
  • Thursday, October 15, 2009

    To Make Ali Blush

    Jamie: How deep is your love?


    Heidi: 12 inches.

    Wednesday, October 14, 2009

    Effingham

    While Jamie and I were lost...


    Cole: Do you know where we are?


    Heidi: Hang on a second.


    Cole: EFFing..ham


    Miles: Is there a bad word?


    Cole: No. It's Effingham, or Effingham!


    Miles: What's so funny?


    Jamie: Effingham.


    Cole: Welcome to Effingham Palace


    Heidi: Make me an Effingham sandwich. I just got a parasite from this Effingham.

    Tuesday, October 13, 2009

    Monday, October 12, 2009

    Sunday, October 11, 2009

    Robin Says 002

    "Please don't post this on the f-ing internet."


    ...alright Robin, I didn't.

    Saturday, October 10, 2009

    Lemony Lemon, Orangey Orange, Grapity Grape, Melanie Melon!

    Dexter: What's Lemony's real name?


    Heidi: Who?


    Dexter: Lemony.


    Heidi: I don't know anyone named Lemony.


    Dexter: You know. David's girlfriend.


    Heidi: Melanie?


    Dexter: Oh. Yeah. Melony. What's her real name?


    Heidi: It's Melanie.


    Dexter: Oh! I didn't know you could be named Melony.

    Wednesday, October 7, 2009

    How To Make Me Swoon 011

    Play the guitar in a lo-fi garage punk band. The band is Supercharger. The guitarist (on the right) is Darin Raffaelli. He also wrote/co-wrote the genius of the early Donnas. Yes, those Donnas, also he is responsible in whole or part for The Brentwoods and elusive Furious! Fighting! Car Theives (yeah, trust me on this, it's supposed to be spelled that way).

    P.S. I know the identities of the Car Theives, but I'll never ever tell.

    P.P.S. I've met The Donnas and they're just as cool as you think and they gave me candy both times.

    P.P.P.S. I like how the only names I can drop are the most obscure names ever. But whatever, they're awesome people.

    Here is "I Took A Ride (When You Said I'm Gone)" by Supercharger.



    And for the boys, here's some early Donnas.




    You're welcome.

    Tuesday, October 6, 2009

    The Blues Make The Baby Jesus Cry

    So Bangkok Blues has a sort of an open mic night on Sundays. Everyone brings their instruments and they set up little groups. So I'm going to sing. The catch is that I have to sing blues. I think I don't like the blues. Please let me know what your top 3 blues songs are. Here's one I think I'm going to do this Sunday.


    Sunday, October 4, 2009

    It's What's For Dinner

    Jamie: I feel like Michigan shouldn't be over there with Indiana.

Information.
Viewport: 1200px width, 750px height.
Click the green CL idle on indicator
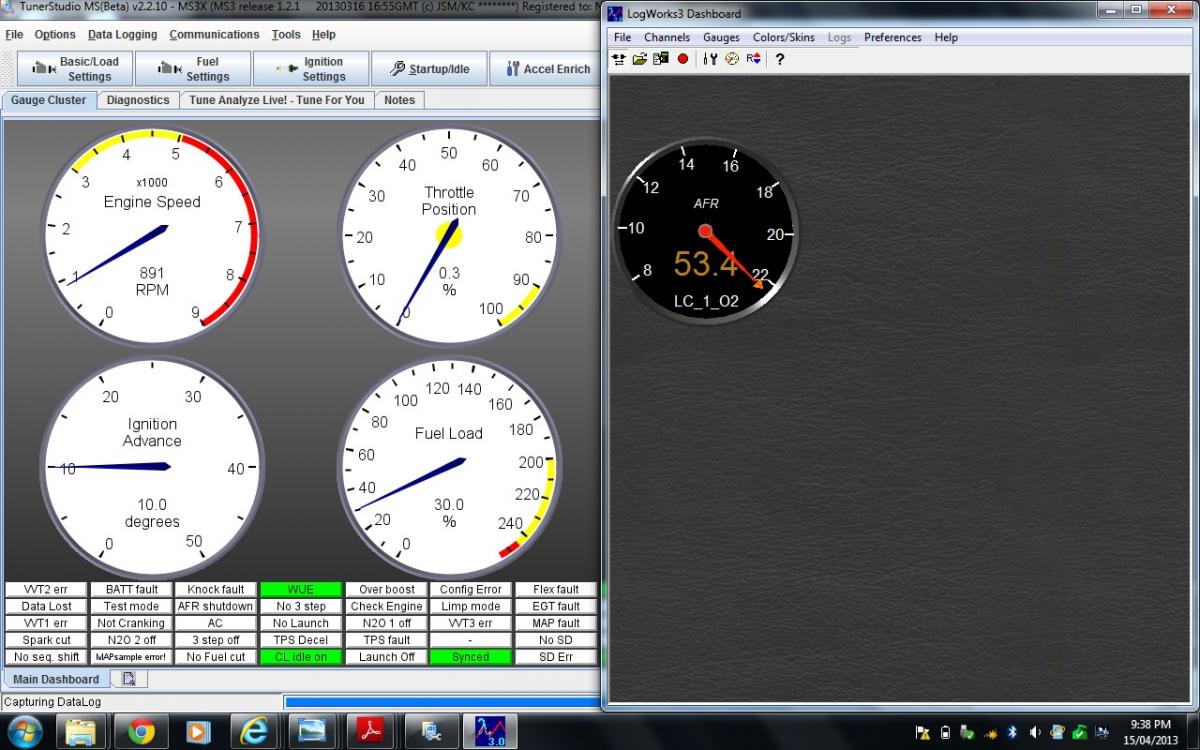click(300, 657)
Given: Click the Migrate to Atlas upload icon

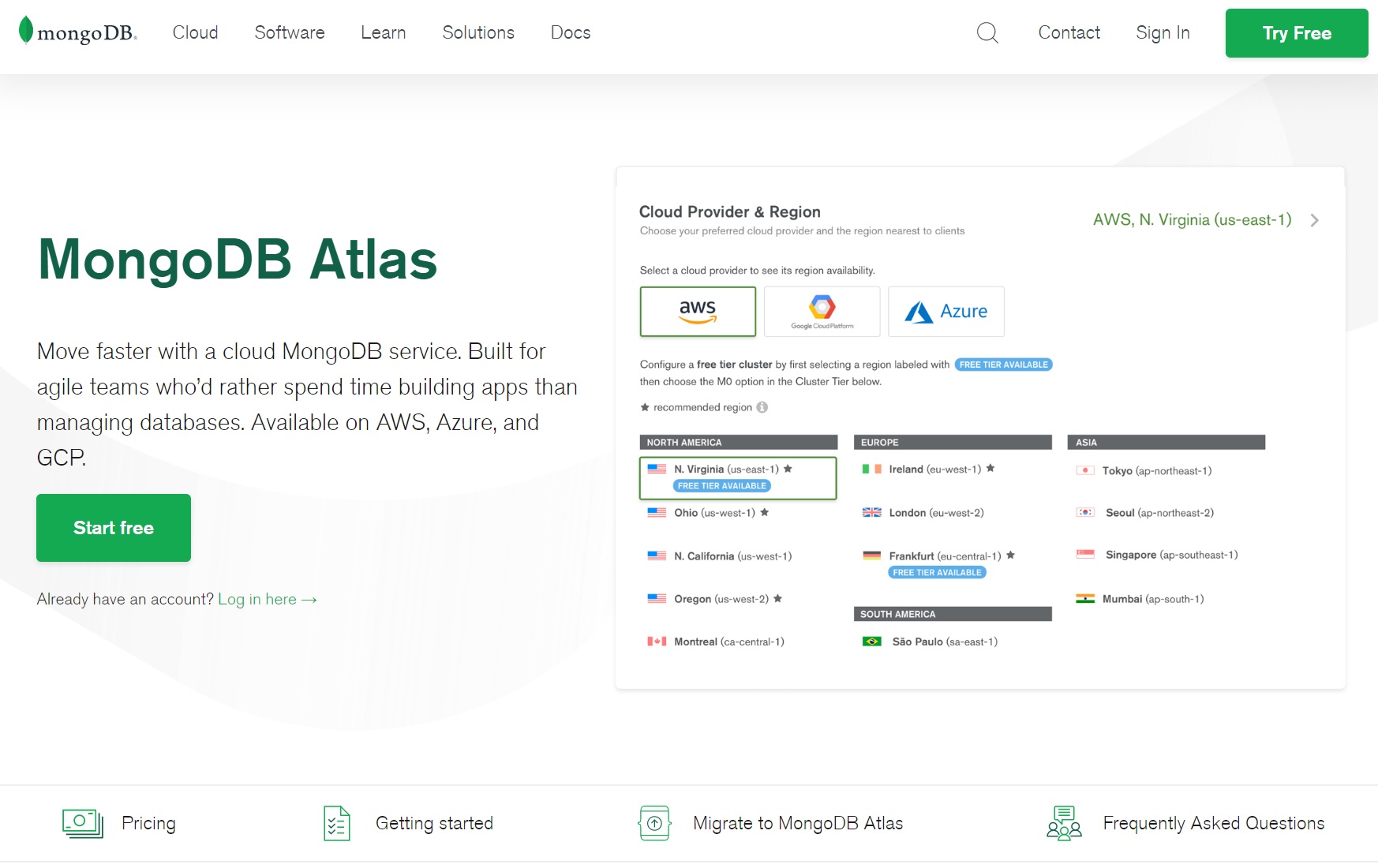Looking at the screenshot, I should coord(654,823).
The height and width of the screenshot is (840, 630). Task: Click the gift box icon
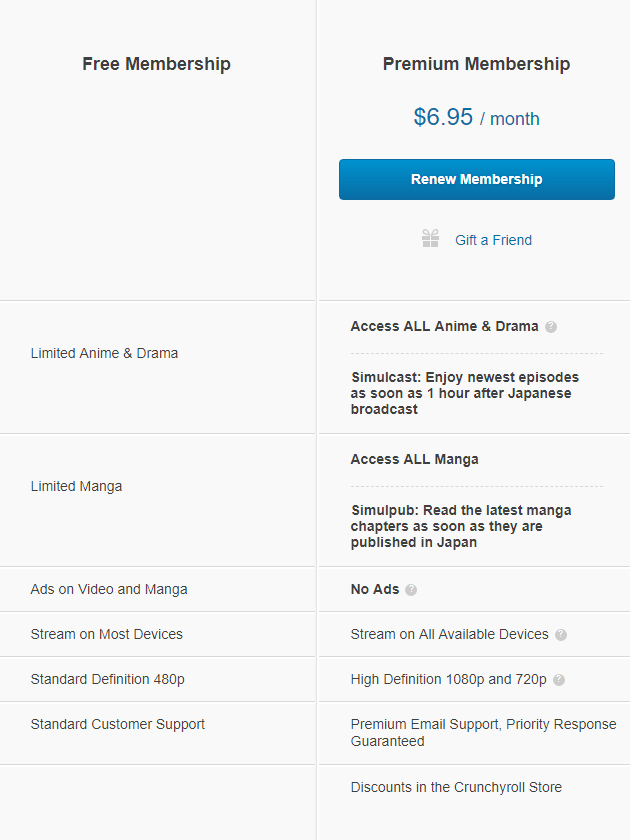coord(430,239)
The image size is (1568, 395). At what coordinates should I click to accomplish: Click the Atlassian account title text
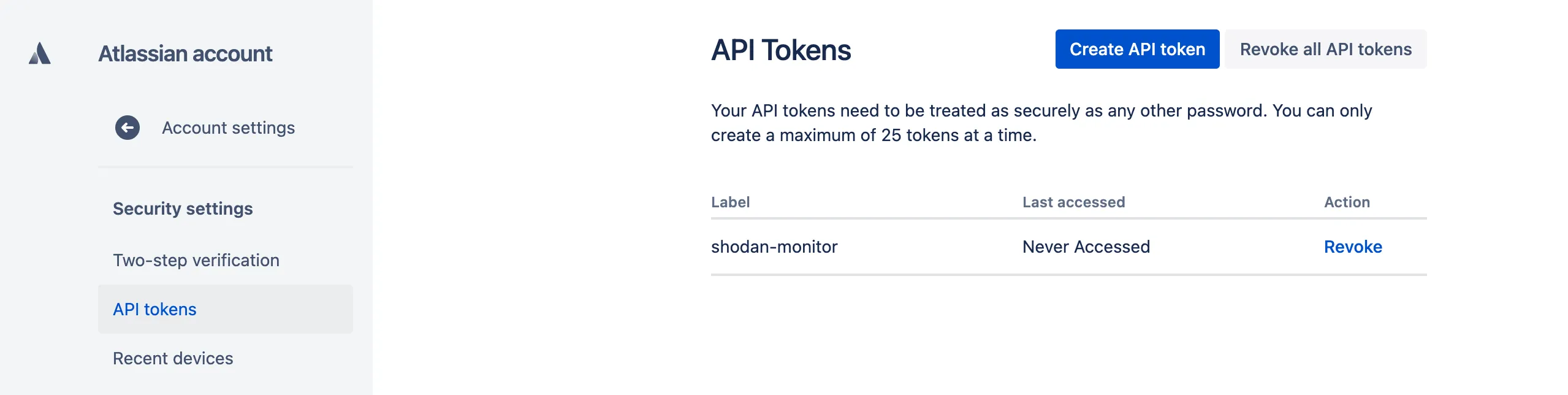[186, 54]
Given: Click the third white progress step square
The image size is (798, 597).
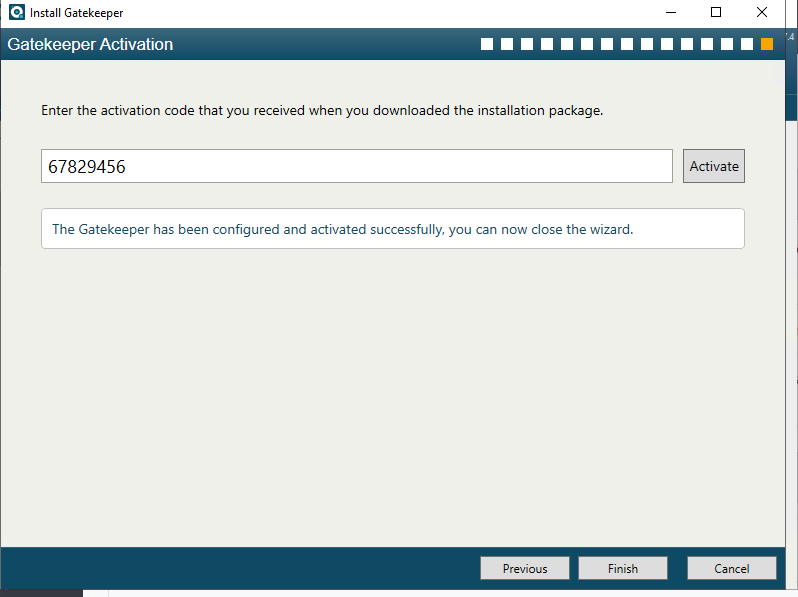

How to complete this task. Continue the blog posts from the point where they stop, picking up after Jamie's line about Michigan and Indiana.

Reply.
    Heidi: Who cares about any of those. There's nothing up there. We don't need those. Like what's in Wisconsin? Besides cheese.


    Jamie: Beer!


    Heidi: Oh yeah. Cheese and beer. We actually really need those.


    Jamie: The two food groups.


    Cole: The most important meal of the day, servin' it up Gary's way.

    Jamie Says 008

    "You like your relationships like you like your food. Tapas style."

    Friday, October 2, 2009

    How To Make Me Swoon 010

    Ask me, preferably in a song, if I want to get in trouble with you. I'm married now, so depending on the trouble, I will probably say no, but I will still swoon. If you are my husband you can ask me to get in trouble any day and I will say yes and swoon also. Especially if said trouble involves a water balloon launcher, a totaled car, or anything that could result in a surprise baby.



    Heidi: Do girls think Danzig is hot?


    Jamie: I don't know. Why?


    Heidi: Cause he's so not hot. Except he's kind of hot in a wouldn't-be-hot-if-he-weren't-Danzig kind of way.


    Jamie: What do you mean?


    Heidi: Like, when the song "Mother 93" came out, I almost creamed my jeans, cause I was like "I wanna find hell with you. I don't even know what that means, but it sounds like it would get me in lots of trouble."


    Jamie: You're a funny girl.


    Heidi: Well, if a guy came up to me in high school and said "Do you wanna find hell with me?" I would have said "Yes! Let's go! Now! I don't even care that I have a test next period...Do you have a car?"



    ...and for your viewing pleasure, I present "Mother 93"...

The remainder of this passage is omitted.